#### Supplied material
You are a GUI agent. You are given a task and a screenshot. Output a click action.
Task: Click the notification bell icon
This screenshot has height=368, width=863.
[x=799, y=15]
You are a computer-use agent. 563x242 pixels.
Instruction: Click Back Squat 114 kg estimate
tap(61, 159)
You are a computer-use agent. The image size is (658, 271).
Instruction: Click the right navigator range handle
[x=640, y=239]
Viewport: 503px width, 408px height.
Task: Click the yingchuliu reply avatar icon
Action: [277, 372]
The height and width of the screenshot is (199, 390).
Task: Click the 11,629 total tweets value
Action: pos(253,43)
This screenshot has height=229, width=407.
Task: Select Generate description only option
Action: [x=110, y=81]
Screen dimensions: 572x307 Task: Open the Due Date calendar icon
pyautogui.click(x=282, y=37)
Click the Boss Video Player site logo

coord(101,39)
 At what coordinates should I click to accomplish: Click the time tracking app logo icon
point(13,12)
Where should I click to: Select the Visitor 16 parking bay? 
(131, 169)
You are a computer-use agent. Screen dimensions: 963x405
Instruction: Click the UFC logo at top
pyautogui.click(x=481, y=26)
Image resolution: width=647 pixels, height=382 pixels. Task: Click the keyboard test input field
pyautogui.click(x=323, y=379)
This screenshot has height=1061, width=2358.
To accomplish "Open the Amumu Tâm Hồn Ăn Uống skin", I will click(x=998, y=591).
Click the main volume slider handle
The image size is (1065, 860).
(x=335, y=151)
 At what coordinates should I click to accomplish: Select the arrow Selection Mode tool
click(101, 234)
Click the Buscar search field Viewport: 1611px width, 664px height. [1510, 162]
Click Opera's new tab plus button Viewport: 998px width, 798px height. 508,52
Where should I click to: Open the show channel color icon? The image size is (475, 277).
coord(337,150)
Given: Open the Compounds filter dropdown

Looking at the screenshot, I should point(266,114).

#### Work to be completed
Output the line containing "Where should I click to: Open" and each line after it through the close of the entries, unchanged and with no other lines.

#### Answer to this problem
Where should I click to: Open the show channel color icon? The image size is (475, 277).
coord(337,150)
Given: Open the Compounds filter dropdown

Looking at the screenshot, I should point(266,114).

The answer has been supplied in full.